That was… probably the first compliment he had ever received from Mu Qing? (Albeit an incredibly half-assed one. No surprise there.) Good-looking enough?? Good-looking??? Mu Qing seemed to realize it at the same time he did, because he went red and glanced away, looking furious.

Okay, don’t get distracted here. Remember he’s asking you to do something insane. “Why are you pushing this on me, anyway?” Feng Xin said. “If I could find a date, so could you. You’re also, you know. Handsome or whatever.” Mu Qing went stock-still, clutching his mug so tightly his knuckles were white.

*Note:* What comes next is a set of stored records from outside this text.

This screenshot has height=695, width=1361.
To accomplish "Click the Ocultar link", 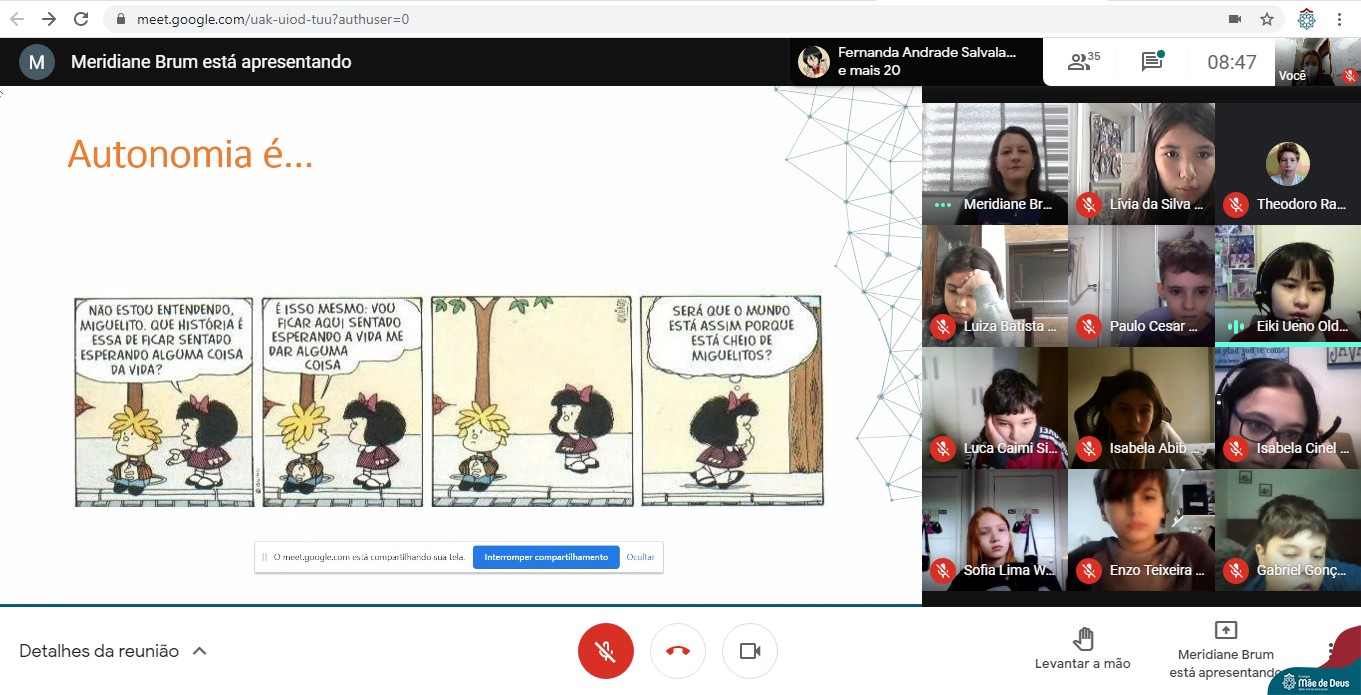I will click(x=640, y=557).
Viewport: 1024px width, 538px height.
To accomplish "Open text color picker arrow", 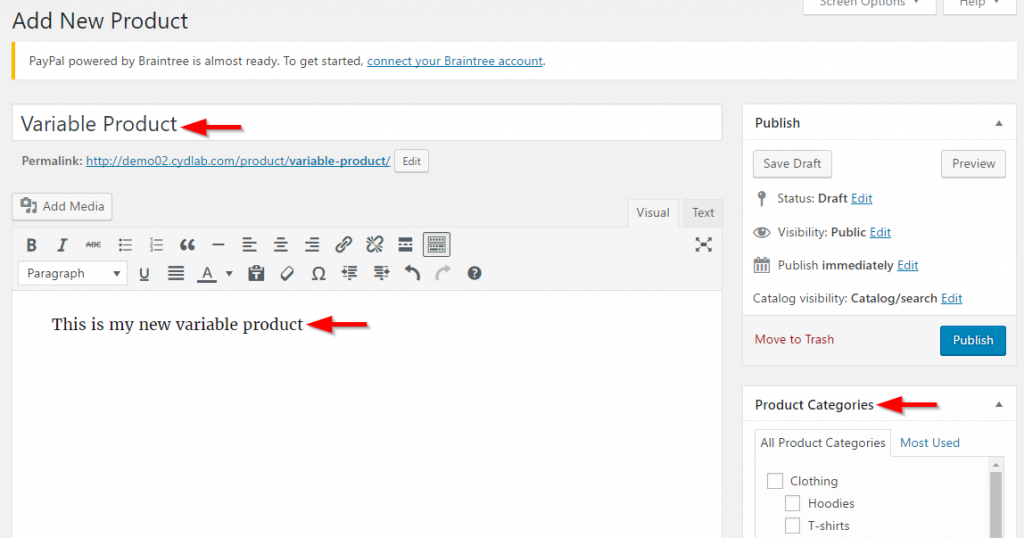I will (x=229, y=273).
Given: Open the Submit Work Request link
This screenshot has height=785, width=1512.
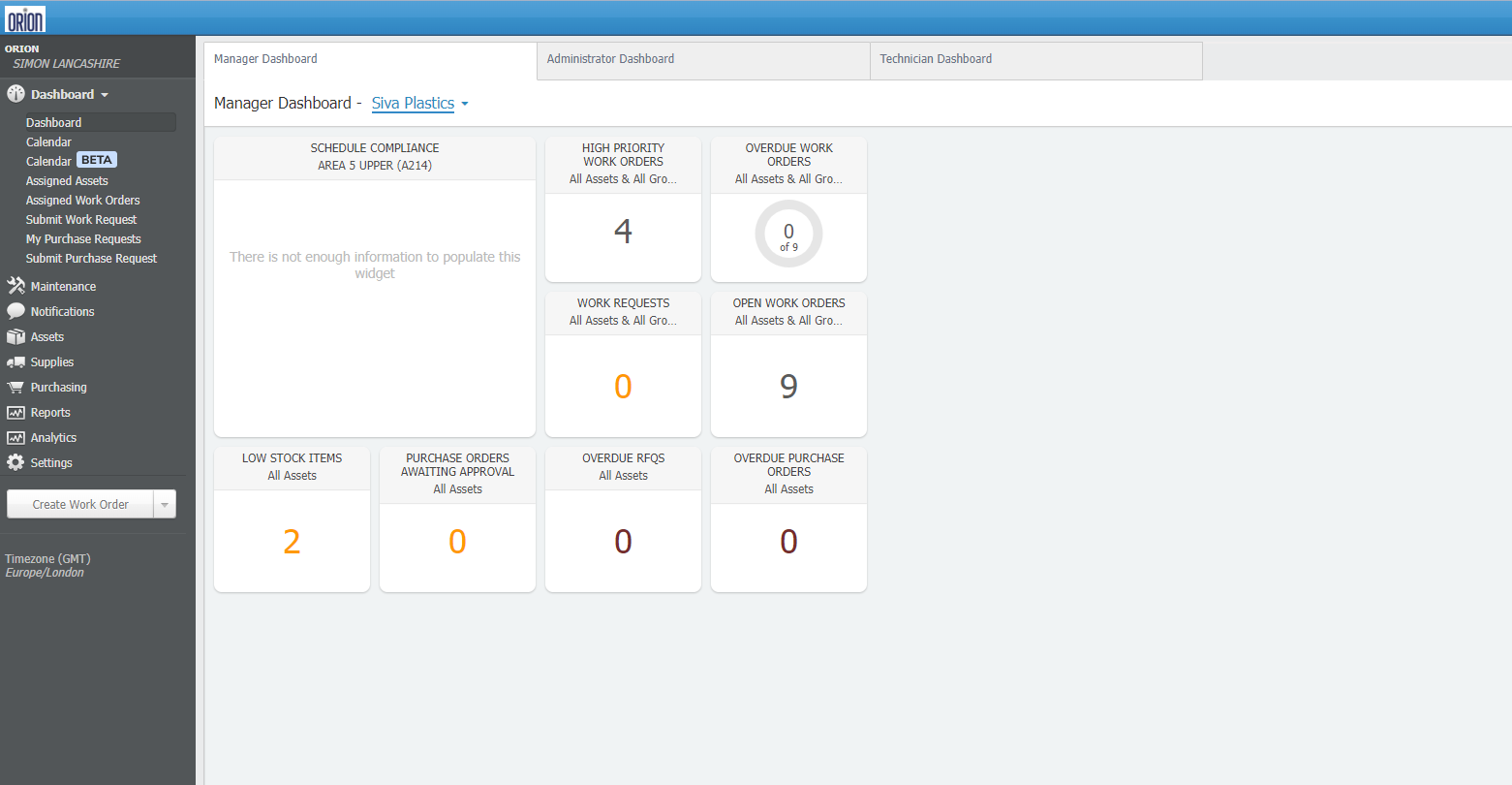Looking at the screenshot, I should tap(81, 220).
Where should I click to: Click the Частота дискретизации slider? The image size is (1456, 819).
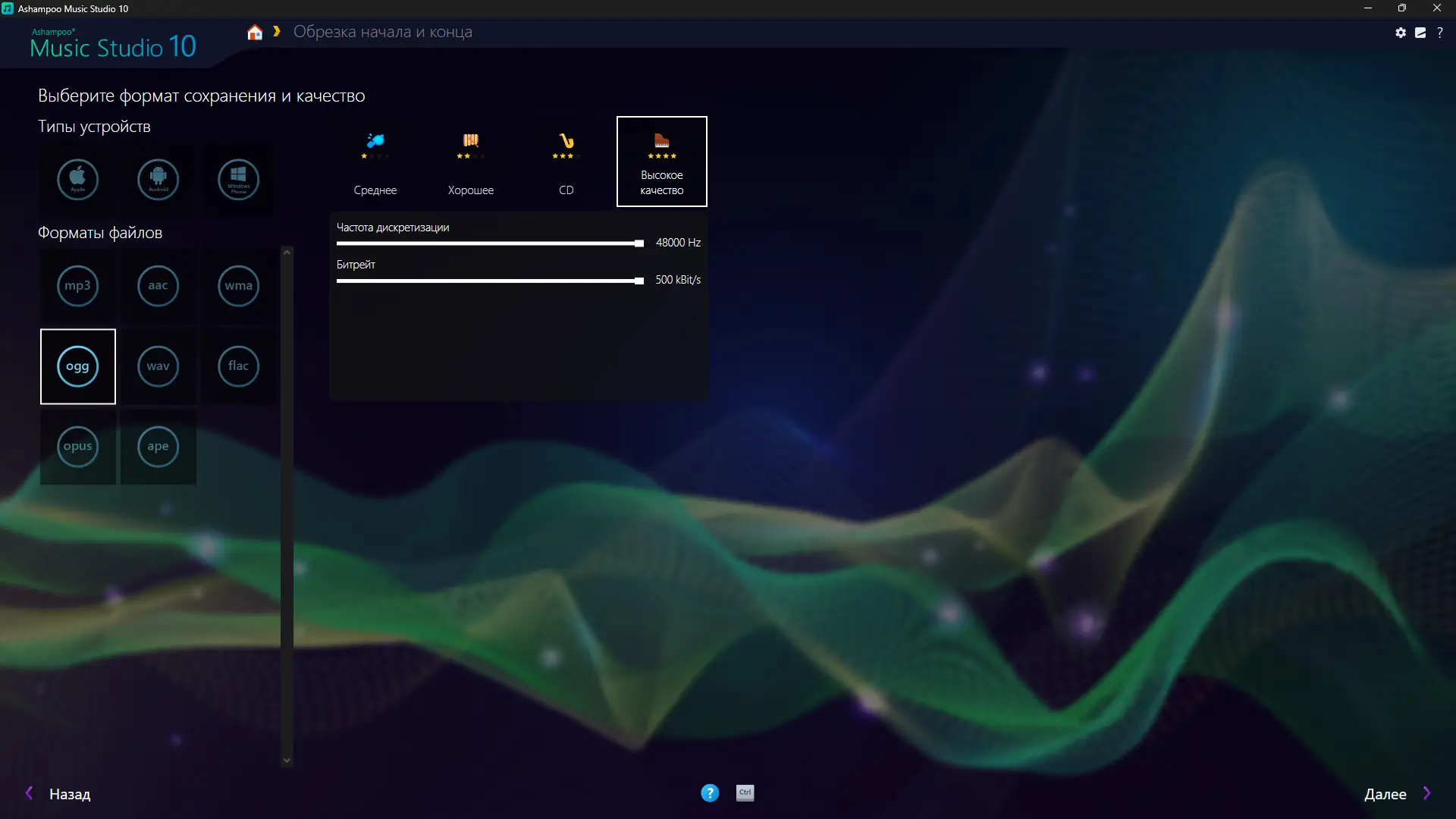[x=489, y=243]
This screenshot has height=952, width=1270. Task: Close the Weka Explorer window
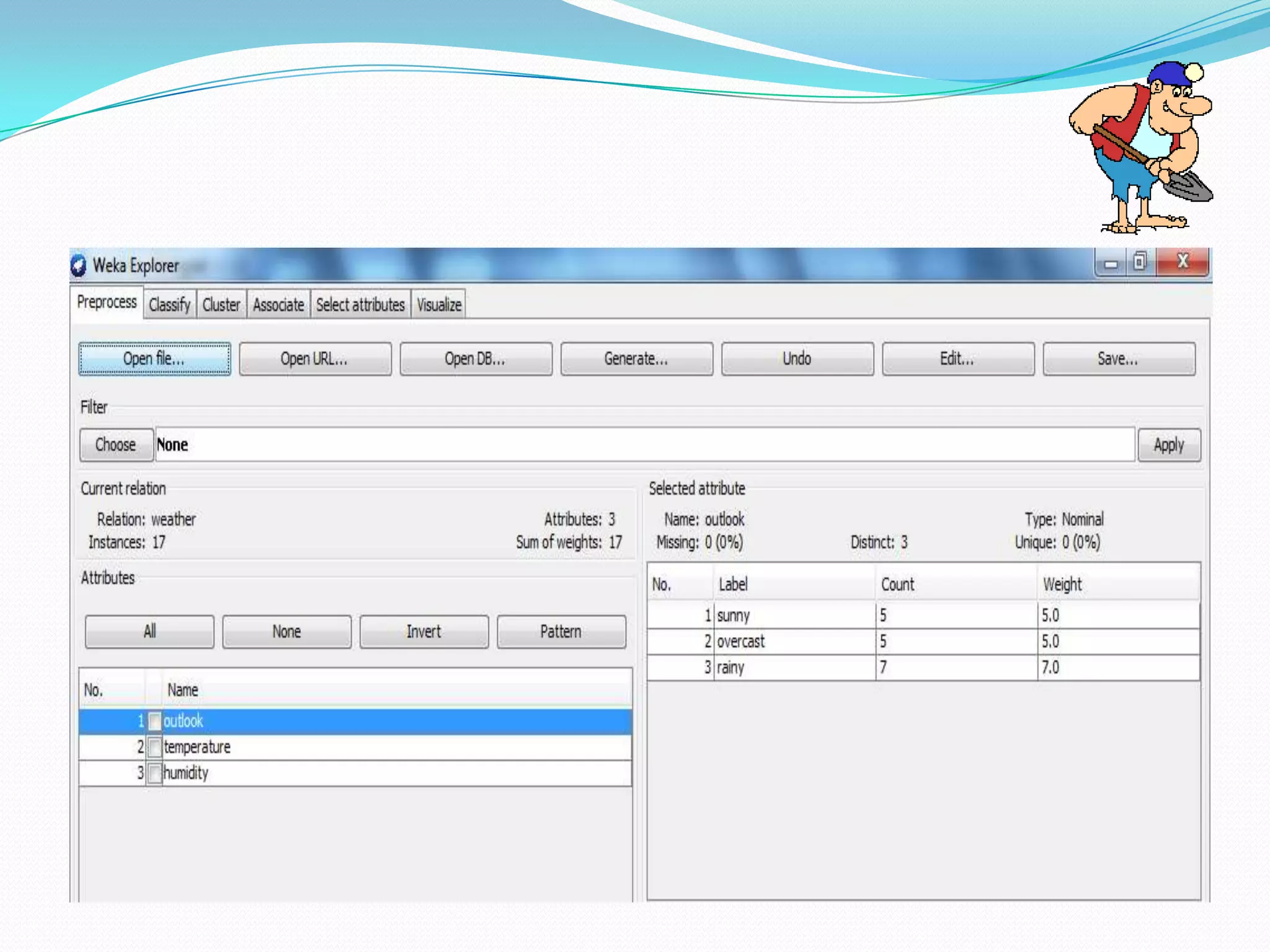coord(1183,262)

It was easy to piss Mu Qing off, but it was hard to actually throw him off-balance like this. He looked at a loss for words, his lips pressed together in a hard line. Was it that easy to mess with him? Just tell him he was handsome? He knew he was handsome! His Arraygram was filled with about a million mirror selfies!

Feng Xin cleared his throat. This was getting painfully awkward. “And you’re gainfully employed. A respectable member of society and all. You find a date.”

Mu Qing’s hand clenched around his mug. “You’re the only one who has…”

Feng Xin just looked at him.

“Romantic… history.”

So it was true. Xie Lian and Feng Xin had never seen Mu Qing with anyone. Had never heard about even a single date. They had wondered if maybe he was just secretive about it. He didn’t talk much about silly little things like his personal life or feelings. Maybe he did date, they had thought, and just never bothered to tell them. It had never seemed worth asking about. Not like he would have told them, anyway.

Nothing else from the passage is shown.